Continuing with the theme of wines in Uruguay, here’s some excellent material provided by in a recent “Uruguay Wine 101 Webinar” facilitated Creative Palate Communications and hosted by the following individuals:
Buenos Aires-based Joaquin Hidalgo, South American editor at Vinous and weekly wine columnist at Argentina’s leading newspaper
Martina Litta, Foreign Trade Manager for the National Wine Institute of Uruguay (INAVI), with specific responsibility for heading up Uruguay Wine, dedicated to the promotion of Uruguayan wines abroad
When considering a trip to Uruguayan wine country, one ought to include some or all of the following cities in their itineraries, all located in southern Uruguay:
MONTEVIDEO
The capital city of Uruguay is also the epicenter of viticultural gastronomy. The metropolitan area contains two thirds of the country’s vineyards, making it easy to visit some of the country’s most fabled wineries from here.

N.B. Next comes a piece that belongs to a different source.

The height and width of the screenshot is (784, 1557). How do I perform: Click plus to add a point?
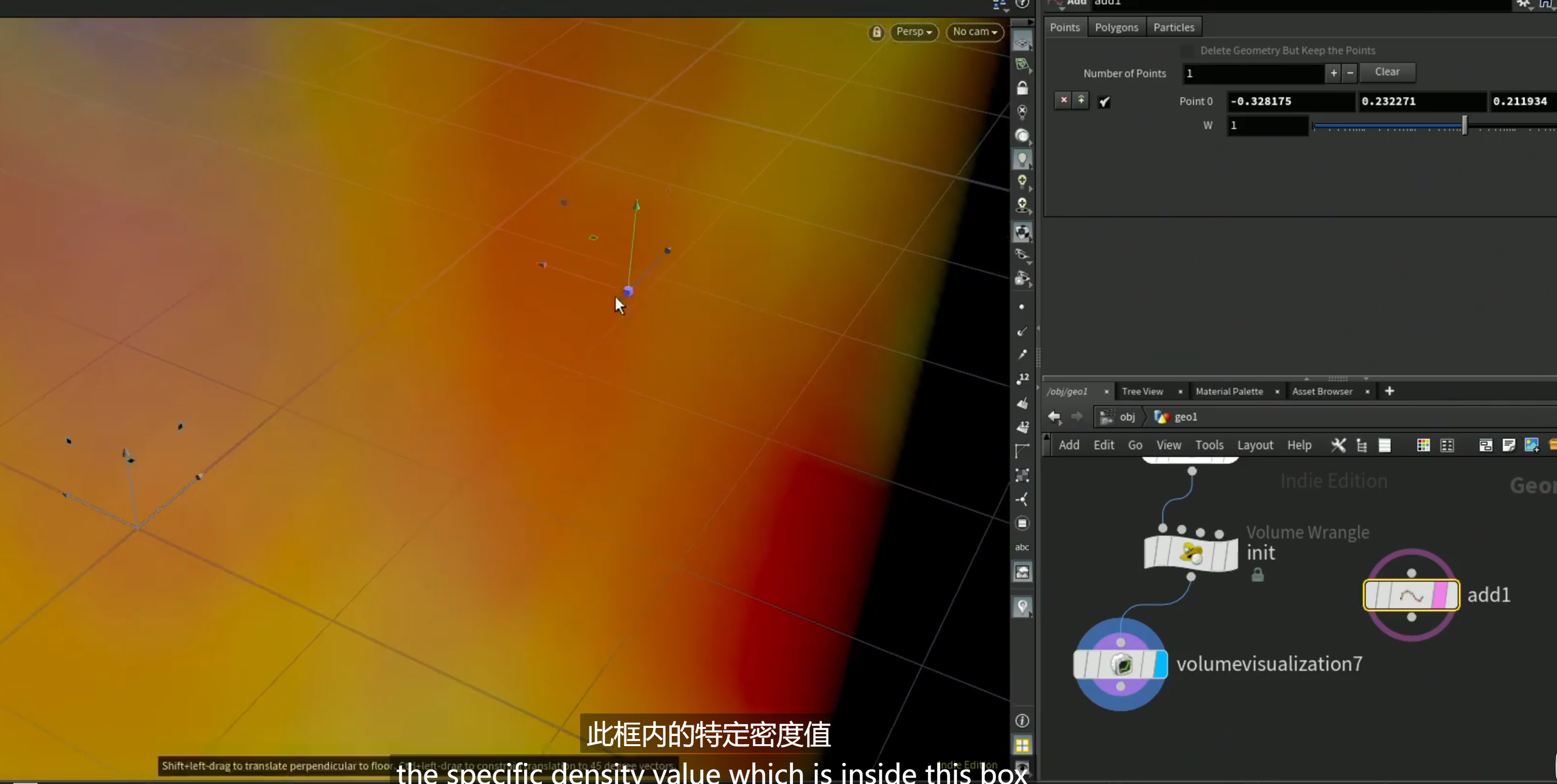coord(1334,73)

In the Ciudad Vieja (old city), a walk through the pedestrian district, from the Cabildo de Montevideo to Plaza Zabala, is an excellent introduction to historic Montevideo, within what was the walled city built in 1724. The port market a few blocks away is an excellent place to enjoy lunch. La Rambla, which runs along the edge of the city, offers another perspective on the life that bustles within, especially between Parque Rodó and Punta Carretas. At sunset, the pink granite of the walk lights up to create an enchanting atmosphere for Montevideans to begin their evening. Pocitos and the surrounding area is a great place to enjoy dinner. Wineries worth visiting include the classic Carrau, and the more modern Bouza and Pizzorno Winery. A little further away, in Juanicó, one finds Familia Deicas/Establecimiento Juanicó, one of Uruguay’s most historic wineries.
PUNTA DEL ESTE
The most famous city in Maldonado is also an obligatory stop on the wine tour. A couple of Punta del Este’s major attractions, along with the avant-garde architecture of its hotels, are two different versions of the sea: a calm one, found at a long beach stretching to the west along the Río de la Plata, with barely perceptible waves, and a wilder incarnation that runs north along the Atlantic shore. José Ignacio is a lovely town to visit along this coast. Inland, down rural roads, one finds wineries set in the hilly, sierra landscape. Wineries worth visiting include Garzón, Alto de la Ballena, Bodega Oceánica, and Viña Edén. In addition, there is Bracco Bosca in the Canelones region on the way to Punta del Este in Atlántida. All were founded within the last 20years and make wines for export. The newest winery is Cerro del Toro in Piriápol is in the Maldonado region.
COLONIA
Colonia del Sacramento is the capital city of the Department of Colonia and was declared a World Heritage Site by UNESCO in 1995. With its colonial architecture, cobbled streets, and tiled roofs, it doesn’t look too different to when it was founded back in 1680 on the shore of the Río de la Plata. Several wine and cheese makers are located in the surrounding area. Los Cerros de San Juan, the oldest winery in Uruguay, was founded in 1854 and is fifteen minutes away on the road to Carmelo. Housed in a recently refurbished stone building, its pulpería (seafood) restaurant is a journey into the past. Carmelo, meanwhile, is a peaceful town at the mouth of the River Uruguay. It boasts old vineyards, as well as more modern ones, along with luxury hotels and several country inns. The wineries aren’t too far away and can be visited by bicycle, except for Narbona, which is a little more remote. Campotinto, Almacén de la Bodega Cordano and El Legado are small, family-run wineries that have appeared in recent years. Familia Irurtia, in contrast, has a more industrial past that it is now looking to revive.